• **Set exercise**:
Copy the material below word for word, starting at the line that contains "Click the live" and ending after the line that contains "[x=624, y=98]".
>> begin The records
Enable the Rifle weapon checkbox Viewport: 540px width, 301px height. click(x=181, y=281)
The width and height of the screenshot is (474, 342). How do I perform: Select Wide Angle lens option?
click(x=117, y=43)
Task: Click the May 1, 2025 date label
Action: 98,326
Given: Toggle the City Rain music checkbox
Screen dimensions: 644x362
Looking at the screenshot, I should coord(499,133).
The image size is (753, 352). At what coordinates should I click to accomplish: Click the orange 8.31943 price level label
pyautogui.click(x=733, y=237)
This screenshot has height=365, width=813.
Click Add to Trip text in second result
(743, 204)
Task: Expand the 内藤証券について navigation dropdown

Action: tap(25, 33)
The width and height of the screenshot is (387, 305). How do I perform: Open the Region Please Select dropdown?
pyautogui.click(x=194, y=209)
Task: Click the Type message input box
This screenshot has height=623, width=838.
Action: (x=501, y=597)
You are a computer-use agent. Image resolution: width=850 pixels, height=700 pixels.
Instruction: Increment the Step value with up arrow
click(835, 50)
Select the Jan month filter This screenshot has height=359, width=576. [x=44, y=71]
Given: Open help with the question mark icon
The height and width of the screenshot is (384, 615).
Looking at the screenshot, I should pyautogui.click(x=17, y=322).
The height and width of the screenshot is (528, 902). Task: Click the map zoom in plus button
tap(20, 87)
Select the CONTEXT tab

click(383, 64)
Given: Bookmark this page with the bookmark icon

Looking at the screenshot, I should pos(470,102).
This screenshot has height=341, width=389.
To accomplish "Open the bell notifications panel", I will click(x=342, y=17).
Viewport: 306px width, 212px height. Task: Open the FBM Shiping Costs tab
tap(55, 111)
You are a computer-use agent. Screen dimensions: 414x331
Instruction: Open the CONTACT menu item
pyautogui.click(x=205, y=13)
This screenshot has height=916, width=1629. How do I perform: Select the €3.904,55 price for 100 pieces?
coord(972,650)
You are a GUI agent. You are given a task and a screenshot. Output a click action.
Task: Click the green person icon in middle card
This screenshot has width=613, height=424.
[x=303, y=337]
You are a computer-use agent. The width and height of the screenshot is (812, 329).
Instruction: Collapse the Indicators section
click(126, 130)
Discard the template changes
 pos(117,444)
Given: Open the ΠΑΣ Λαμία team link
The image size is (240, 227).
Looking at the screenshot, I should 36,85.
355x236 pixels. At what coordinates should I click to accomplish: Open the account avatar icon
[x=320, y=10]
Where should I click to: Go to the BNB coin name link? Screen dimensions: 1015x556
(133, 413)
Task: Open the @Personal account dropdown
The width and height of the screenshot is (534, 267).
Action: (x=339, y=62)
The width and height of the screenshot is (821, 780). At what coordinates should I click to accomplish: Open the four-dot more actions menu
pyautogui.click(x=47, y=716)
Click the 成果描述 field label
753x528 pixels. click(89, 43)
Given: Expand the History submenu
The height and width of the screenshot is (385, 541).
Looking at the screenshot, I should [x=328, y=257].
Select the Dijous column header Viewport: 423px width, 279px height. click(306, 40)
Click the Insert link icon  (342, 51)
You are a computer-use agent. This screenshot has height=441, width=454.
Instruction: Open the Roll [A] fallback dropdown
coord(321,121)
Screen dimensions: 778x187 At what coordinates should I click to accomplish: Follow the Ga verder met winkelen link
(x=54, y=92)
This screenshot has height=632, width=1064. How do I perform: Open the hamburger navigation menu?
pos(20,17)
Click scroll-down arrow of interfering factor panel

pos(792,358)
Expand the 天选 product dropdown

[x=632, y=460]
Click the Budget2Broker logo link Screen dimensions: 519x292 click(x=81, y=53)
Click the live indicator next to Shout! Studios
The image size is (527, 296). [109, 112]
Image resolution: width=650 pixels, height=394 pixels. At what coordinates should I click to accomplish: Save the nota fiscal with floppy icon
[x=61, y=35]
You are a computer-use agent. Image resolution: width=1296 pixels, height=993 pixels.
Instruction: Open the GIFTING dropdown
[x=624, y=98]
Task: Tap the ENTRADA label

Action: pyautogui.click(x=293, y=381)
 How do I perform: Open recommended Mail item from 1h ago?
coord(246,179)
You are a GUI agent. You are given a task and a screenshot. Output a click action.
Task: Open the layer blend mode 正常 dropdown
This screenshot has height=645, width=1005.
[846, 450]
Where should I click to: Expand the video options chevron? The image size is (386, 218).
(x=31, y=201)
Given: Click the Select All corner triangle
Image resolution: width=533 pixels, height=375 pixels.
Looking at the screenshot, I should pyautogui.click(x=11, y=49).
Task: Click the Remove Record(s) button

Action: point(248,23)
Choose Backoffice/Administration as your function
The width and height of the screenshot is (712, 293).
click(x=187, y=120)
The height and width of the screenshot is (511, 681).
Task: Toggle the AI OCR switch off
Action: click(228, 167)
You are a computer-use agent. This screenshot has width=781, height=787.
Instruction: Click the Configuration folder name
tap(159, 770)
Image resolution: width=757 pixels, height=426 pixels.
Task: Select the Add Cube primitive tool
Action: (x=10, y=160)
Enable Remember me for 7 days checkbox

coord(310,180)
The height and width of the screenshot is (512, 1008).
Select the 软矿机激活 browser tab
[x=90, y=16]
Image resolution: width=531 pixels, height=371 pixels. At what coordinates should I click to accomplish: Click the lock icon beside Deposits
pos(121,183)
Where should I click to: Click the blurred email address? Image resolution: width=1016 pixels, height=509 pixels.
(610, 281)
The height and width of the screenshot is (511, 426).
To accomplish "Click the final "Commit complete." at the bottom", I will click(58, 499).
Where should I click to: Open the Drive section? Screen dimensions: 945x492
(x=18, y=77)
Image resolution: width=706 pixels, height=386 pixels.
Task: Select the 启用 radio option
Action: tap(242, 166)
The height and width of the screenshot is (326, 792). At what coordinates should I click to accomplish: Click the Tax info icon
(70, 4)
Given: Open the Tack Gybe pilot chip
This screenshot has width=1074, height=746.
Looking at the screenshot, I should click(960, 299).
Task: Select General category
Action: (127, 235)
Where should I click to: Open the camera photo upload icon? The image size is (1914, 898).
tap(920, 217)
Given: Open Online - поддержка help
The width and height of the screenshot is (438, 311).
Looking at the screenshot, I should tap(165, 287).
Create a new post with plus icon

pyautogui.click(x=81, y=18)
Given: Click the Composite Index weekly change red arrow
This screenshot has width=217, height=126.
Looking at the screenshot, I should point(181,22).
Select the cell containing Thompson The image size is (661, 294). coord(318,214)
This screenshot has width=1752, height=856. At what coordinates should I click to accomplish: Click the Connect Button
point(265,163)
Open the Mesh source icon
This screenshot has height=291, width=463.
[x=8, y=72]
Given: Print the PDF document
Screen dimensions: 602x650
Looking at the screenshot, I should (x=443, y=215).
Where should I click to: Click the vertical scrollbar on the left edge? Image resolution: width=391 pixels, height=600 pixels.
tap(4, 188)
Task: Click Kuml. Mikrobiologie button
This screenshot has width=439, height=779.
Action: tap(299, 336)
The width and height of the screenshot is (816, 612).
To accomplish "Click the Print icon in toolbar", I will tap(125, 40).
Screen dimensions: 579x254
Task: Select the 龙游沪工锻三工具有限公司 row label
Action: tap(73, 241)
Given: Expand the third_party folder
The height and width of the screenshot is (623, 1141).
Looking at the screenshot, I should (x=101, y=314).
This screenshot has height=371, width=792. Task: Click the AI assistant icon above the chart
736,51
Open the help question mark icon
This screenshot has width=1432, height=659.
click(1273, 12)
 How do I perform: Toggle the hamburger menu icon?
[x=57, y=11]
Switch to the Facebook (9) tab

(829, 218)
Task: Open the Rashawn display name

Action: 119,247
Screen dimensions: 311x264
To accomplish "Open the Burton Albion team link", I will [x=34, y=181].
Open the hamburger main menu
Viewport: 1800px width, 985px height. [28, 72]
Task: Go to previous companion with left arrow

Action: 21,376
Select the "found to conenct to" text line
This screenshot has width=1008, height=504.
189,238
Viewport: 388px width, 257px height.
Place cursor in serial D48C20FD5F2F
>> end The records
• **Reply to the task**:
Click the live indicator next to Shout! Studios
The image size is (527, 296). [109, 112]
Image resolution: width=650 pixels, height=394 pixels. At what coordinates should I click to accomplish: Save the nota fiscal with floppy icon
[x=61, y=35]
You are a computer-use agent. Image resolution: width=1296 pixels, height=993 pixels.
Instruction: Open the GIFTING dropdown
[x=624, y=98]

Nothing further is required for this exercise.